Unlike some dive centers that focus on pushing large groups through quick courses, Oceans 5 focuses on personal attention, safety, and creating confident divers.

That starts with the instructors.

Amazing Instructors That Actually Care

A good first dive depends almost entirely on the instructor.

At Oceans 5 Gili Air, instructors are trained to teach beginners with patience and professionalism. They know exactly how to calm nervous students, explain skills clearly, and create a relaxed atmosphere underwater.

Instructor Tama | Oceans 5 Gili Air
Instructor Tama | Oceans 5 Gili Air

Nobody rushes you. Nobody pressures you.

If you need extra time in the pool, you get extra time. If you feel nervous before the ocean dive, the instructor works through it together with you. The goal is not just to “complete a dive.” The goal is for you to actually enjoy the experience.

That personal approach is one of the reasons why so many guests recommend Oceans 5 after their first dive.

Facilities That Make Your First Dive Comfortable

First impressions matter, especially when you are trying something completely new.

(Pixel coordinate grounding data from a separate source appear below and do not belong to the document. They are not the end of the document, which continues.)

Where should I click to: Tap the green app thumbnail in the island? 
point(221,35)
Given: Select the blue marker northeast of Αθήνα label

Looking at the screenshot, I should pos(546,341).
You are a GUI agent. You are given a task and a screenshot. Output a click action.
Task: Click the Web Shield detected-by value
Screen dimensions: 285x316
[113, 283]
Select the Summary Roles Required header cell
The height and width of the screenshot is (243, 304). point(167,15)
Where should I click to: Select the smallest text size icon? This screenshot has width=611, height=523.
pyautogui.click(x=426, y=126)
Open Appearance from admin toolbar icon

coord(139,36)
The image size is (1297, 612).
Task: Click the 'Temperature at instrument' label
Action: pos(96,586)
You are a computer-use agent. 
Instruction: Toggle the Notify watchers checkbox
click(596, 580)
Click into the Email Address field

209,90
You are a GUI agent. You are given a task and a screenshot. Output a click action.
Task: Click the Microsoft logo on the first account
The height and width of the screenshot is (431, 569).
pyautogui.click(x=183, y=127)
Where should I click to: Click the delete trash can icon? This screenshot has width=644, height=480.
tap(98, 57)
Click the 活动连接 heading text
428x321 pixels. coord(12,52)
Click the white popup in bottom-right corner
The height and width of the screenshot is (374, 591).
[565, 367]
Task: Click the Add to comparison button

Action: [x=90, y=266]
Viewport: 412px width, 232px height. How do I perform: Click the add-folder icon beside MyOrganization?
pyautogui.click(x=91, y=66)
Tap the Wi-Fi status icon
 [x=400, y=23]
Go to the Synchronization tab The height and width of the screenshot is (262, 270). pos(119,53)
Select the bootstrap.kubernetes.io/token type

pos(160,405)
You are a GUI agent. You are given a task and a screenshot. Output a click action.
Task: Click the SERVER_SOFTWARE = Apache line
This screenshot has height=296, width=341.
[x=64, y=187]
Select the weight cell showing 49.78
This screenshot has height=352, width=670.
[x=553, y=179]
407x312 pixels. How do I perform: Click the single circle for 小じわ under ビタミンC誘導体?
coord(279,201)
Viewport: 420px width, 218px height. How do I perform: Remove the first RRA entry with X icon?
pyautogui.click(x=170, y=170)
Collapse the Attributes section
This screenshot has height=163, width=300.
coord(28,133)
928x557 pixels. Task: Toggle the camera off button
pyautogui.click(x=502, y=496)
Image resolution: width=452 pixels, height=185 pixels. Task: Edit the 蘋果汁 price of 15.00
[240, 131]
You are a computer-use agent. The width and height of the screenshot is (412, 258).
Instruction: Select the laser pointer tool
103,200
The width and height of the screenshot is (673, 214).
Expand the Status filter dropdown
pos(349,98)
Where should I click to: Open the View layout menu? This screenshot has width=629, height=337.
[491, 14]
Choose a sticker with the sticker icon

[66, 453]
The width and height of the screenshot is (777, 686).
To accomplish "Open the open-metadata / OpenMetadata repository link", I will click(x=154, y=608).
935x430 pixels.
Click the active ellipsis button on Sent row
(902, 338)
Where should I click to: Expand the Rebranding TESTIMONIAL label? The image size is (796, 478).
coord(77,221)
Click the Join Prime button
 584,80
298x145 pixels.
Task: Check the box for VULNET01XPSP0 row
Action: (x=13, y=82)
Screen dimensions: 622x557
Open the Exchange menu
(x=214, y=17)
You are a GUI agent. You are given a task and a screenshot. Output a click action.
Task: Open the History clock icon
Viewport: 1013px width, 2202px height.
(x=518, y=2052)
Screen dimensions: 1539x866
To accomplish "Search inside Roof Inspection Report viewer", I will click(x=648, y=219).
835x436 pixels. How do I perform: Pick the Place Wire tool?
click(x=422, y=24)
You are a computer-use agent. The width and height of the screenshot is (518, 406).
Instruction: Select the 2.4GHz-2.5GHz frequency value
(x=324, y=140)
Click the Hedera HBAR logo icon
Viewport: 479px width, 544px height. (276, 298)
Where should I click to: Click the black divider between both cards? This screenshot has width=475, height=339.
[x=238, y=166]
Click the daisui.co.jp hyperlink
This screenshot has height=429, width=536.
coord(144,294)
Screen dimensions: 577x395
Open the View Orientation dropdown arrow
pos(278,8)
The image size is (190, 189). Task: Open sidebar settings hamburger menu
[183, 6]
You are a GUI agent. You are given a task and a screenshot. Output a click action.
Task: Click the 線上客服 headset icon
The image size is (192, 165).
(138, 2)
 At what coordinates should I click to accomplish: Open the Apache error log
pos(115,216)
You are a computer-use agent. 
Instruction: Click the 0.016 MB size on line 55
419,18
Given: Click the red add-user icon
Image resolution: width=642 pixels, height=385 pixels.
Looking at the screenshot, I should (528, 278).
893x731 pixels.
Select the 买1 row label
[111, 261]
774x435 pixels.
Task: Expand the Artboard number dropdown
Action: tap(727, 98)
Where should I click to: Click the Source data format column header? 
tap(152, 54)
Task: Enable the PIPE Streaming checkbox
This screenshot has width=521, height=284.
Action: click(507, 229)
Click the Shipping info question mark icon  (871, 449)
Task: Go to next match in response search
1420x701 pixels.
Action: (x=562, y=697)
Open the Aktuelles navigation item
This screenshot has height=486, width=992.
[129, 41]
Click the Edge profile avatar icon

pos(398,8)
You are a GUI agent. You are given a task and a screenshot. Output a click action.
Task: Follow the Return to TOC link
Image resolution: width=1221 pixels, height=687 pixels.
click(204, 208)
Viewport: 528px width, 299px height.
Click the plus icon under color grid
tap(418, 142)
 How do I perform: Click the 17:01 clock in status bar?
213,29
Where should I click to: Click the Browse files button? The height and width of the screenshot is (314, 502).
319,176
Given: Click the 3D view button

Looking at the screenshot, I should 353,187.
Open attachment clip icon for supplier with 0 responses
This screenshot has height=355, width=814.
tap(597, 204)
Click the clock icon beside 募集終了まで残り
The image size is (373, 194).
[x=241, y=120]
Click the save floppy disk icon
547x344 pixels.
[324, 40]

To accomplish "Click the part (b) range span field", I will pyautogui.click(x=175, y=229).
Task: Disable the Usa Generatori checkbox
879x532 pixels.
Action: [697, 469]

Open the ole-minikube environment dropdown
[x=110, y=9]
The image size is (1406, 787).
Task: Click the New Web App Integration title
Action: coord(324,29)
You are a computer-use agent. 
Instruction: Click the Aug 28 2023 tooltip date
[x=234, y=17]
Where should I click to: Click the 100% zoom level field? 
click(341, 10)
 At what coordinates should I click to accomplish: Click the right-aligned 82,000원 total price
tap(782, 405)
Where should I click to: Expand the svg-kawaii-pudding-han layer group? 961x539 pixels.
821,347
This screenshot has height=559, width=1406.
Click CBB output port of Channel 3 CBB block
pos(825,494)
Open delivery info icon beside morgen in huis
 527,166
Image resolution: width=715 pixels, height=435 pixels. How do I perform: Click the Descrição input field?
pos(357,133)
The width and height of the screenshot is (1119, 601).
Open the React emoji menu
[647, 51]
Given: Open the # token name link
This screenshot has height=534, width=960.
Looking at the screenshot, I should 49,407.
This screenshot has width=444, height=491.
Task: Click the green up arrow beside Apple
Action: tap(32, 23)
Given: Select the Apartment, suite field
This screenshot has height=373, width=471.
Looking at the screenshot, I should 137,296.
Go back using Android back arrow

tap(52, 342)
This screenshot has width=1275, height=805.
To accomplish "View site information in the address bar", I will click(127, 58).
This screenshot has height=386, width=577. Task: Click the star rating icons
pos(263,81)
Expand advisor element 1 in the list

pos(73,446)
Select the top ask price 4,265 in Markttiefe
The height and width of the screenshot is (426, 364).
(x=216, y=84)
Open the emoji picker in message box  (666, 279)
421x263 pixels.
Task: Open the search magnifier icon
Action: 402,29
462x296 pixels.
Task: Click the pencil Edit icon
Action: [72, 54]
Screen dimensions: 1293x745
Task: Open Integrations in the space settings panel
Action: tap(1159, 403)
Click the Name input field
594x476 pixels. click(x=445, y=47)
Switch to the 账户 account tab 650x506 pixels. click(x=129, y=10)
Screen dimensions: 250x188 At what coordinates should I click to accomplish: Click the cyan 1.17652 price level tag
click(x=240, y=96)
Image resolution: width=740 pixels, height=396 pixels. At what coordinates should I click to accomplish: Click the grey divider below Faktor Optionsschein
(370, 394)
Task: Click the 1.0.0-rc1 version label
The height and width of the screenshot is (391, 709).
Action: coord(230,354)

Oceans 5 Gili Air is known for having some of the best diving facilities on the island. Instead of feeling crowded or chaotic, the dive center is spacious, organized, and designed to make beginners feel comfortable from the moment they arrive.

The dive center features:

  • Large training pools
  • Spacious classrooms
  • Modern equipment
  • Comfortable dive boats
  • Professional equipment room
  • On-site service facilities
  • Relaxed social atmosphere

One of the biggest advantages for beginners is the large training pool. Before going into the ocean, beginners practice basic skills in calm, controlled water where they can build confidence slowly.

This makes a huge difference.

Instead of feeling overwhelmed in the ocean immediately, students first become comfortable breathing underwater in a safe environment.

And because Oceans 5 limits group sizes, beginners receive much more attention from their instructor compared to crowded dive operations.

What Happens During an Introduction Dive?

Many people are surprised by how easy the process actually is.

A typical introduction dive at Oceans 5 usually looks something like this:

Step 1: Registration and Equipment Fitting

The instructors help you select the correct equipment size and explain how everything works.

Step 2: Pool Session

You enter the pool together with your instructor and practice a few simple skills. This is where you learn how to breathe underwater and become comfortable using the equipment.

Step 3: Boat Trip

Once everyone feels relaxed, the group heads to one of the beautiful beginner-friendly dive sites around the Gili Islands.

Step 4: Your First Ocean Dive

Together with your instructor, you slowly descend into the ocean and start exploring the underwater world.

And this is where the magic really begins.

Turtles, Coral Reefs, and Marine Life Everywhere

The underwater life around Gili Air is one of the biggest reasons why first-time divers become instantly hooked.

During your first dive, you might see:

  • Green sea turtles
  • Hawksbill turtles
  • Clownfish
  • Lionfish
  • Moray eels
  • Reef fish schools
  • Coral gardens
  • Blue spotted stingrays
  • Sometimes even small reef sharks

And because the reefs around the Gili Islands are relatively shallow, there is plenty of sunlight underwater, making everything bright, colorful, and easy to see.

It feels like entering a completely different world.

“I Was Nervous… But Now I Want My License”

That sentence gets repeated almost every day at Oceans 5 Gili Air.

Many people only planned to try one introduction dive during their holiday. But after experiencing the underwater world for the first time, they immediately want more.

That is why so many guests continue directly into the SSI Open Water Course after their introduction dive.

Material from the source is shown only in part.